It was interesting and sexy but also confusing for me!
Usually, when I dress and meet, I meet with a guy, an admirer of t girls. Then I know what I must do! I set out to seduce him, to exploit femininity with a difference... Most of the admirers I meet are straight guys so I set myself the task of offering more than their wives might offer. Being a biological man, I believe I understand men and their needs, or at least I have some insight into their minds. These men tend to love all the retro fashions that modern women have abandoned. A lot of women's clothing from the 1950s, for example - but also clearly going back centuries in one form or another, especially lingerie - is restrictive and cumbersome, revolving around corsets, suspender belts, seamed stockings. This type of clothing is something that attracts a lot of t girls and their admirers. Personally, I love the whole ritual of dressing and the fumbling with suspenders, making sure seams are straight, trying to get the corset as tight as it will possibly go...
So I try to present ultra femininity to these guys, to address their sexual fantasies of what a woman should be. Of course there are a huge amount of variants within this - some guys like a t girl to have huge boobs, others prefer no false boobs at all. But generally, when I meet a guy who is an admirer of t girls, I get a 'handle' on him pretty soon.
Yesterday, the problem was that I was meeting a cd, and someone who was fundamentally the same person when he dressed as he was before.
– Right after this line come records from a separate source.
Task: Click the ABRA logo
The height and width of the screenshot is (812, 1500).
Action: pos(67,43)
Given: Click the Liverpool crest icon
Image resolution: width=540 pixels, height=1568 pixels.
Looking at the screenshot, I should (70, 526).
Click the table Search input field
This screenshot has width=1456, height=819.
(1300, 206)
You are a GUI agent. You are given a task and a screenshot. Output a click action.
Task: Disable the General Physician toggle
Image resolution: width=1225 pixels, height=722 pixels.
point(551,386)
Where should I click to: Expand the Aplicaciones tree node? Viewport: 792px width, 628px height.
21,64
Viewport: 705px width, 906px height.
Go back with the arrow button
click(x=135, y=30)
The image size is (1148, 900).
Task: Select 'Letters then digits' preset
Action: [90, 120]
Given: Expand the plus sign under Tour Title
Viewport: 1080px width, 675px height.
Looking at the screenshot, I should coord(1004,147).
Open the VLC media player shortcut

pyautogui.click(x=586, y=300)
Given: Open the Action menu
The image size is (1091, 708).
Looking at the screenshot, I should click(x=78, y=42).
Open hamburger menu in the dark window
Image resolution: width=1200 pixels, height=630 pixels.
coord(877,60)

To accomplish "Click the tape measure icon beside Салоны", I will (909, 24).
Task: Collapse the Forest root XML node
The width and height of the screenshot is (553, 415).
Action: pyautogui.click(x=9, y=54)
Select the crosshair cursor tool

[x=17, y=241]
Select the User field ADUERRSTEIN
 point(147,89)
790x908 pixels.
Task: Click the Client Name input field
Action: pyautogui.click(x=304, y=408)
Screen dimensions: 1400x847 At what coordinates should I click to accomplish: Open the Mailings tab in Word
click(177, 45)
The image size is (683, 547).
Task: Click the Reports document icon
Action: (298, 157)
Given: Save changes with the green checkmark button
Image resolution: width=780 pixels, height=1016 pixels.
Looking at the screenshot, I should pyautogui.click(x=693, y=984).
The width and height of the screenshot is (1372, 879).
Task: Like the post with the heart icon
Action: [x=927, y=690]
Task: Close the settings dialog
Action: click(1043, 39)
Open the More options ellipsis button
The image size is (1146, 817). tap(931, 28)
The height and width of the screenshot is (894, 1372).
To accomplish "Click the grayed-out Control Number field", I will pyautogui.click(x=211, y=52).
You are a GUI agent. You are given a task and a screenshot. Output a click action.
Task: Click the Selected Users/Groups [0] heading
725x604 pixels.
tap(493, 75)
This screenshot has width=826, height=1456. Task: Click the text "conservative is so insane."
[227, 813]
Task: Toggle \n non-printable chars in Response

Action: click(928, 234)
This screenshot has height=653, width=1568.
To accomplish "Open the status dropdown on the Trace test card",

I think it is good to retain a sense of self, no matter what one does and even though I love to be extravagantly sissy, in little girl dresses etc, I believe that I am not acting but rather tapping into another version of myself. That pink pansy is still me. However, when I dress, my mind changes and from that my physical behaviour.
Had my new friend 'changed' his mentality as well as his clothes... well I think that it might have been interesting as a lesbian scenario. But he stayed the same and so then did I - feeling inhibited about becoming more femme though that was my goal. We were two blokes in women's clothes, getting it on.
Well, actually, this was a first for me! So, an experience and a good one.
We talked about some of these issues - actually, it was great just to talk so openly about wants and feelings and attitudes as a t girl.
And the sex we had was fine. I just need to get my head around some gender issues and where exactly I am coming from.